The legendary Chinese General, military strategist, writer and philosopher Sun Tzu famously wrote of the necessity for both knowledge of your opponent and knowledge of yourself: “If you know the enemy and know yourself, you need not fear the result of a hundred battles. If you know yourself but not the enemy, for every victory gained you will also suffer a defeat. If you know neither the enemy nor yourself, you will succumb in every battle.” We were learning through the organizing that the Inner Harbor opponents were managing systemic abuses from wage theft, failing to pay minimum wage, health and safety issues, no control over schedules, and more. We were learning through our research that the Inner Harbor represented entrenched power heavily invested by our public resources. And through our campaign we experienced this power organized to marginalize and keep hidden these issues we were raising.

By years 3 and 4 of the campaign (2011 and 2012) we were concluding that we didn’t have the capacity to create the necessary leverage to achieve the change we had sought. The workplace organizing produced the same numbers of active members, the same members we classified as emerging leaders. We were not able to build a greater force that could expand exponentially each year. We had an amazing committed core but we could not grow beyond it. This was the result of too many workplaces, unpredictable schedules that hindered our ability to build relationships through home visits or group meetings and employer intimidation that further eroded the possibility of building relationships or waging a public fight.

 Ironically one of our successes at the Inner Harbor – forming the core group of leaders itself revealed that we didn’t have the capacity to fully exploit the contradictions the Inner Harbor represented.The core group emerged from a workplace struggle when ESPNZone shutdown without giving workers notice in June 2010. It was the first ESPNZone in the country, opened 12 years earlier by Disney, its parent company. The restaurant and sports bar anchored the Power Plant, developed by the Cordish Company. 

 

ESPNZone

As we entered the second full year of the Human Rights Zone Campaign, we got the news that ESPNZone was shutting down in less than a week. We quickly responded by sending our summer organizers team down to the restaurant to hear if this was true. We hurriedly shared our contact info with every worker in an ESPNZone uniform and gathered phone numbers. We said we will hold a meeting to better understand the situation and think together about potential redress. Thinking to ourselves… “Is this legal? Can an employer just shut down without notice like this?” 

We contacted Peter Sabonis, at Maryland Legal AID. Sabonis and an intern XXX researched relevant laws and found that a potentially strong case could be made that ESPNZone and its parent company Disney violated the Federal WARN Act which stipulates that companies of a certain size had to give workers notice before closing. ESPN Zone employed enough people to come under the Federal law. 

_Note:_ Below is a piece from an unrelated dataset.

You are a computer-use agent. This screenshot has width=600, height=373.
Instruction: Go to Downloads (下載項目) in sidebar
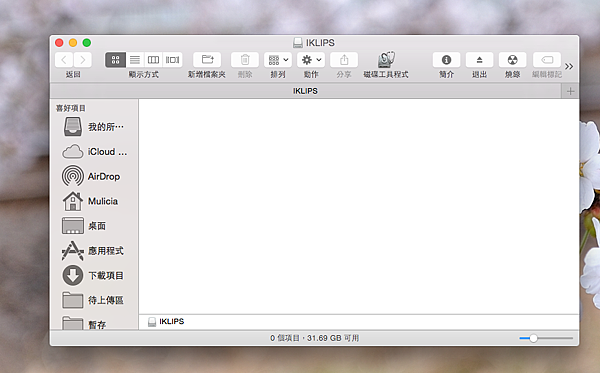[93, 275]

Twenty-five or so workers crammed into a Legal Aid meeting room. Workers who attended were risking whatever remaining wages they were owed. ESPNZone had threatened they would lose out if they spoke to anyone about the closing including talking to the media. We listened as workers including Emanuel McCray, Leonard Gray, Winston Gupton, Janice Watkins and Keith Brown told their experiences of finding out the news. From that first meeting this group would form the backbone of the fight against ESPNZone and to lift up the tenets of the Human Rights Zone Campaign, that we called Fair Development. 

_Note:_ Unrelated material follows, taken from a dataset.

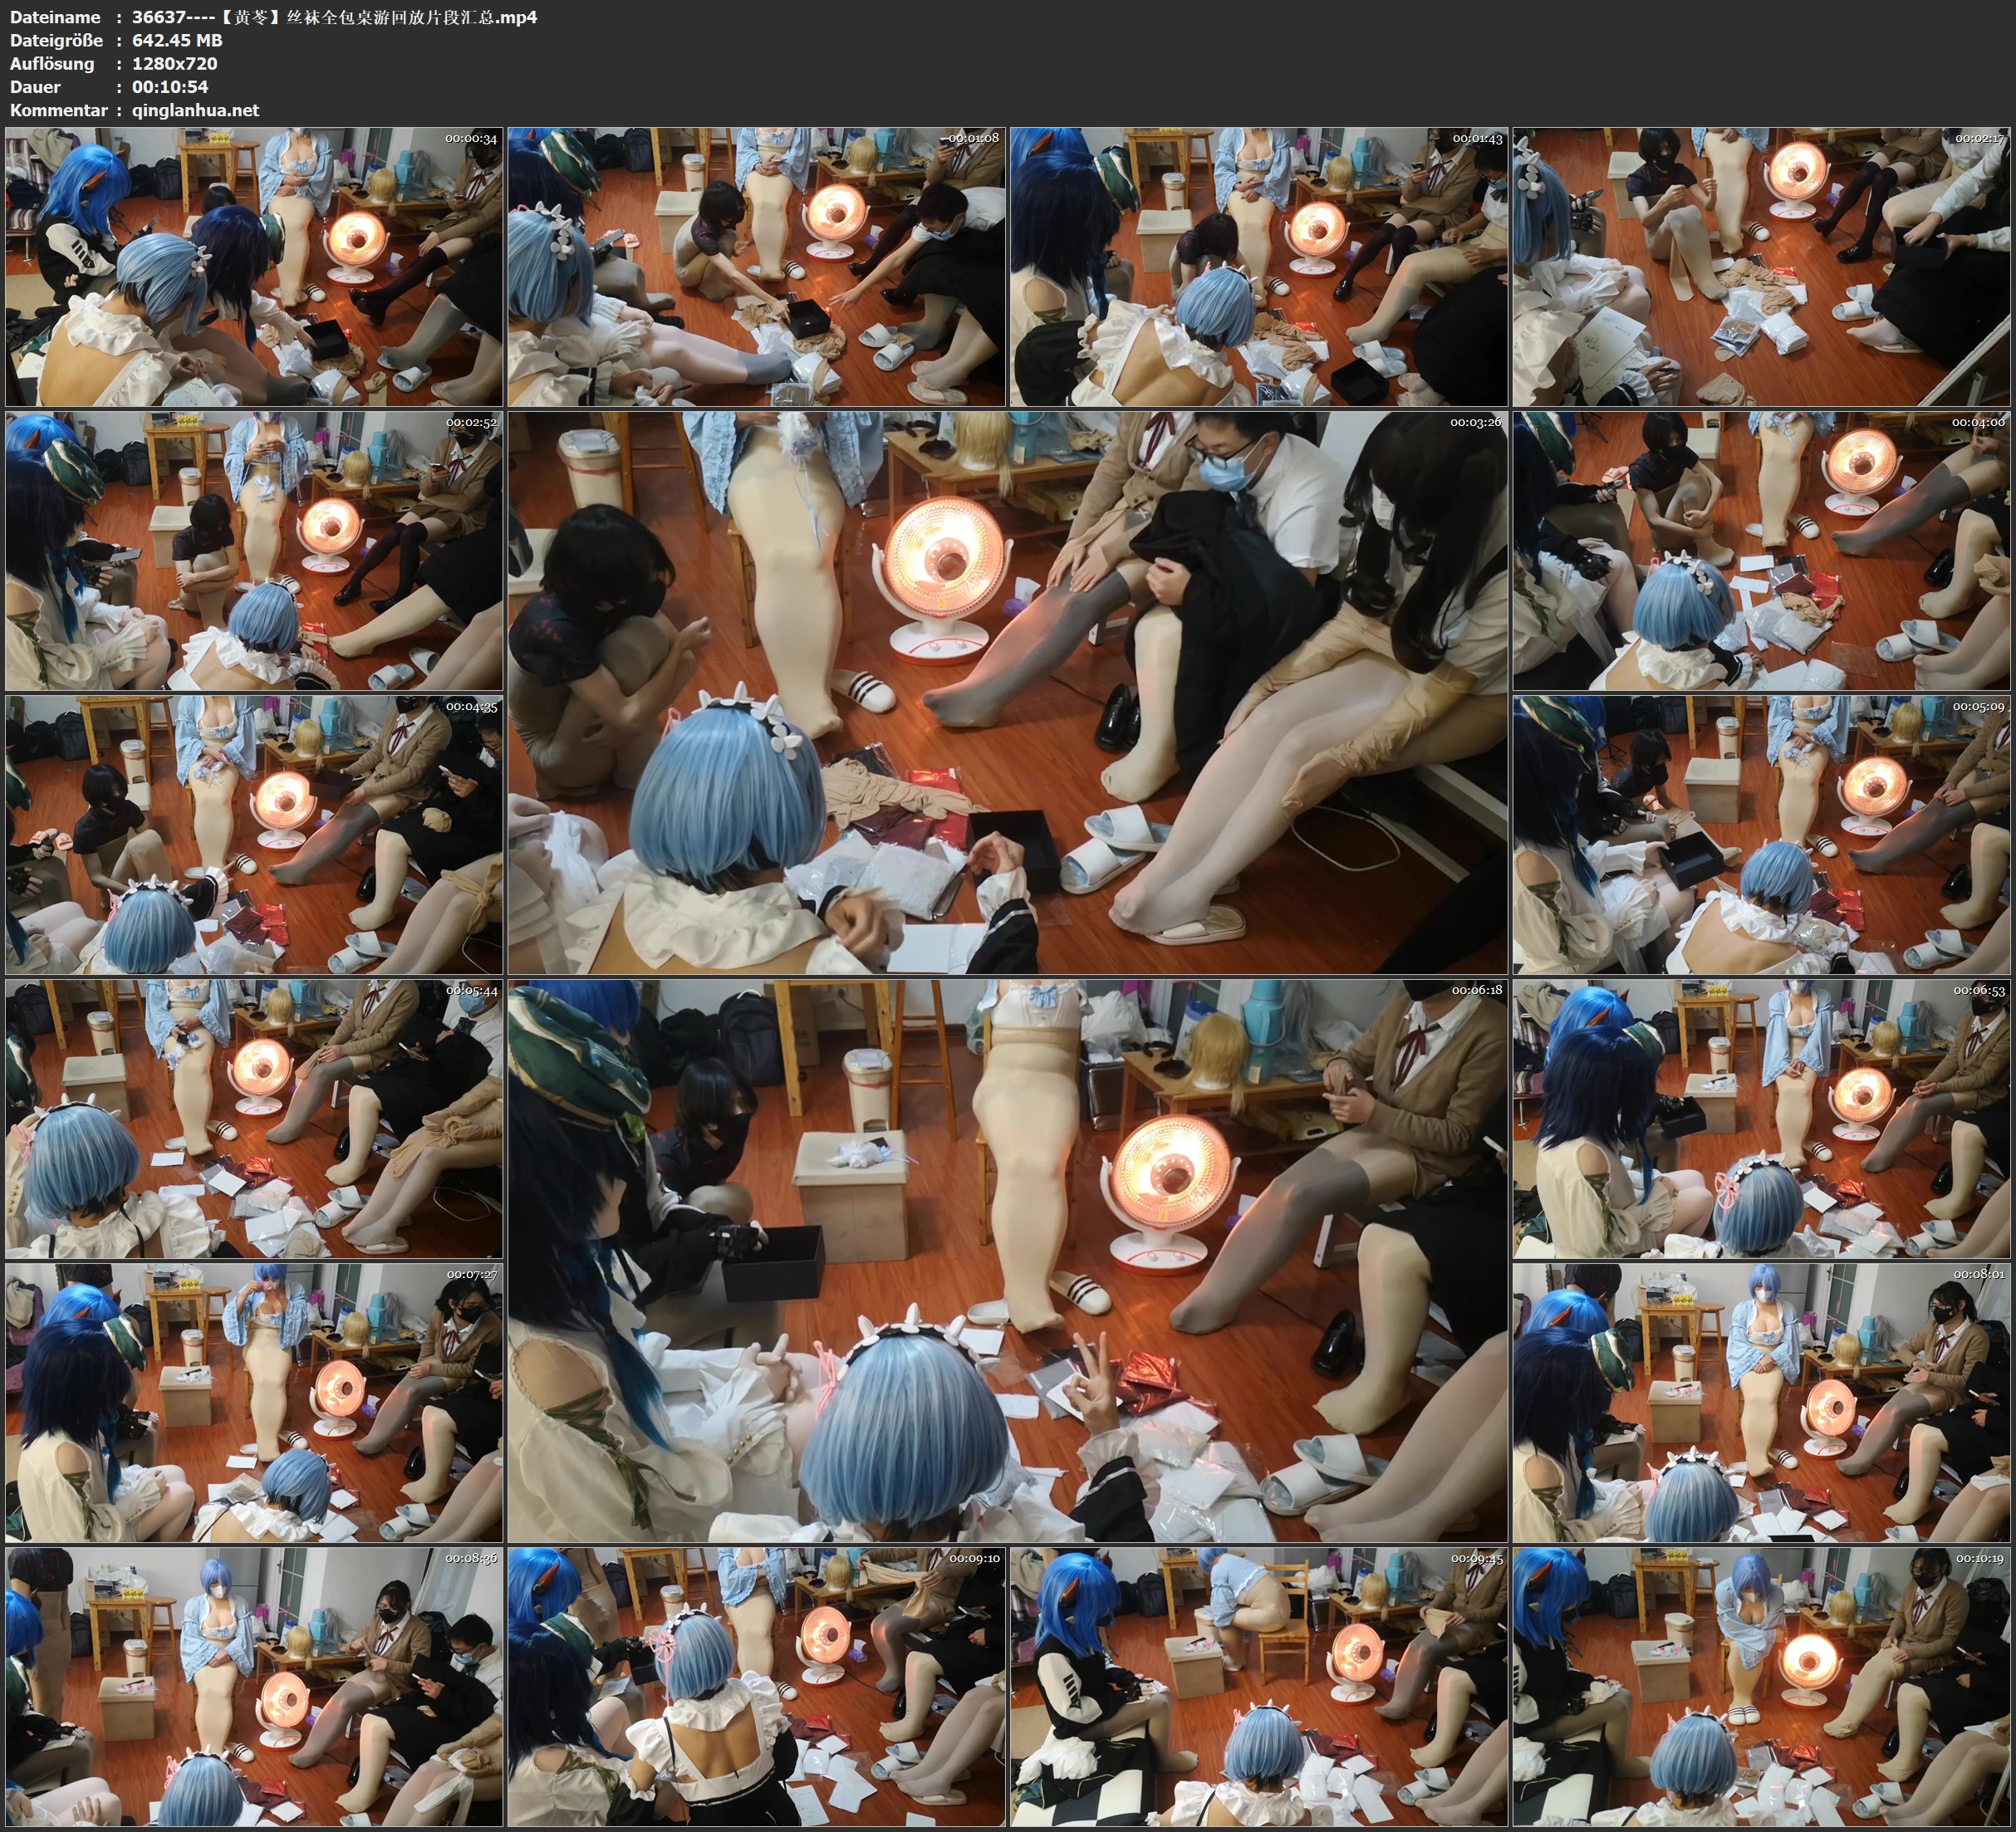Click the 00:02:17 frame thumbnail
2016x1832 pixels.
coord(1761,266)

Winston Gupton who worked at ESPNZone for 7 and ½ years, would later describe hearing the news and what it did to him: “I went into work on it must have been the 8th of June. I get there early in the morning. There is a chef on the back dock and the first thing he says is ‘Can I speak to you for a moment?’ And he says ‘They are going to be closing down in a week’. I just couldn’t believe that this was going to happen. It is almost like someone comes up and robs you at gun point and takes everything from you. We were dedicated. I was anyway. Dedicated to my job, to my position with Disney. Unfortunately, they weren’t that dedicated to their employees. I have always worked but today… it’s been since June and this is February almost March. I haven’t worked since. You want to get back to work. You know you are good for something. You know you are better than what you are, the position that you are in but you really can’t do anything about it. I have to sit on my hands everyday in order to keep myself from going crazy I just sit there and I weep until I start to feel better. And I got myself together and I go on out and meet the school bus get my daughter off the school bus that reminds me that my day is a little better.”

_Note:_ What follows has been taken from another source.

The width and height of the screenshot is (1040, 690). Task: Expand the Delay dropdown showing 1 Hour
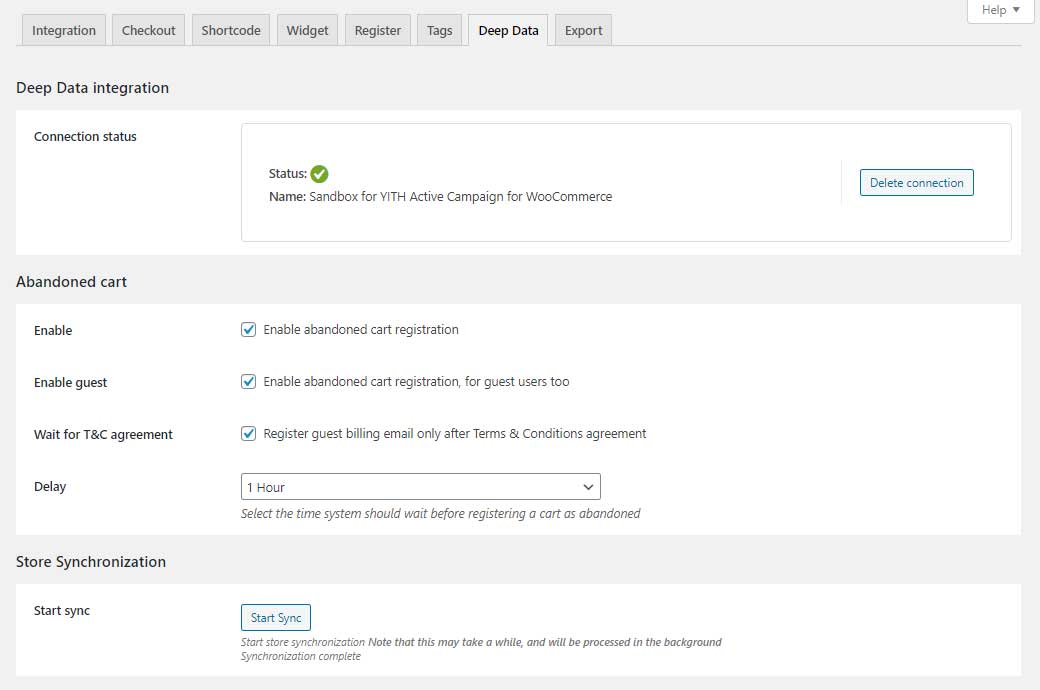coord(420,487)
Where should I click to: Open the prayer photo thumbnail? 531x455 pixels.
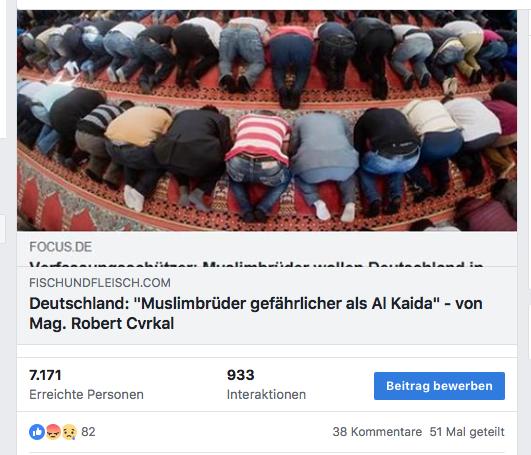click(267, 121)

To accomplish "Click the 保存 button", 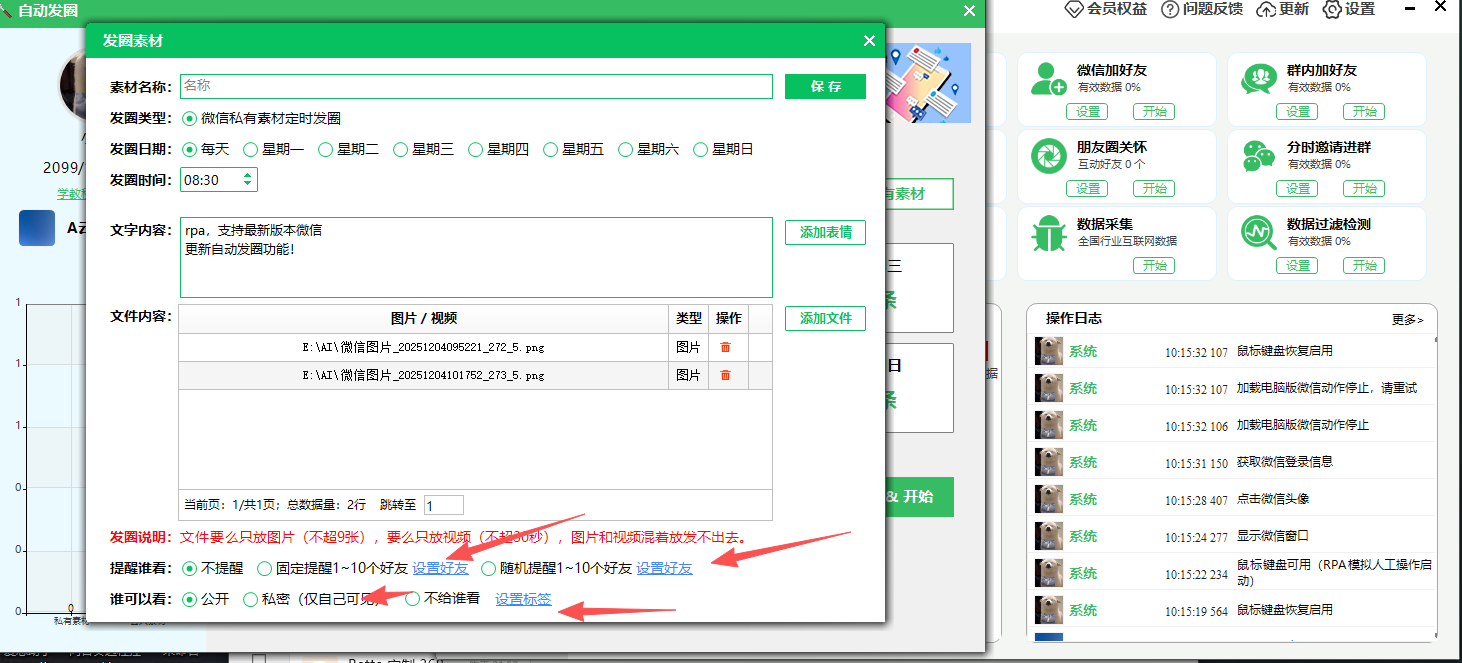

Check out his powerful testimony here.

Dave Zirin of The Nation wrote of the Inner Harbor Human Rights Zone Campaign and the ESPNZone struggle: “When a chain abruptly shuts its doors, like ESPN Zone did, the UW wants to be treated like workers and not disposable equipment. As Debra Harris, a former ESPN Zone cook said, “We are sending a message to Disney, ESPN Zone and Inner Harbor developers that private gain should not take precedence over human life. Corporate executives think they can break the law and just get away with it, because harbor developers do not enforce any human rights standards, but we are human beings and we have the right to dignity and respect."

When we asked if the group wanted to do something about the shutdown and would they be willing to hold a press conference at ESPNZone there was no hesitation. Emmanuel McCray appealed to the group and what he saw as the central issue - the lack of respect his employer had shown everyone. Like at Camden Yards where discussions surfaced more anger at the lack of respect and dignity than issues like higher wages, ESPNZone workers were mostly furious that management had not been more upfront and honest. 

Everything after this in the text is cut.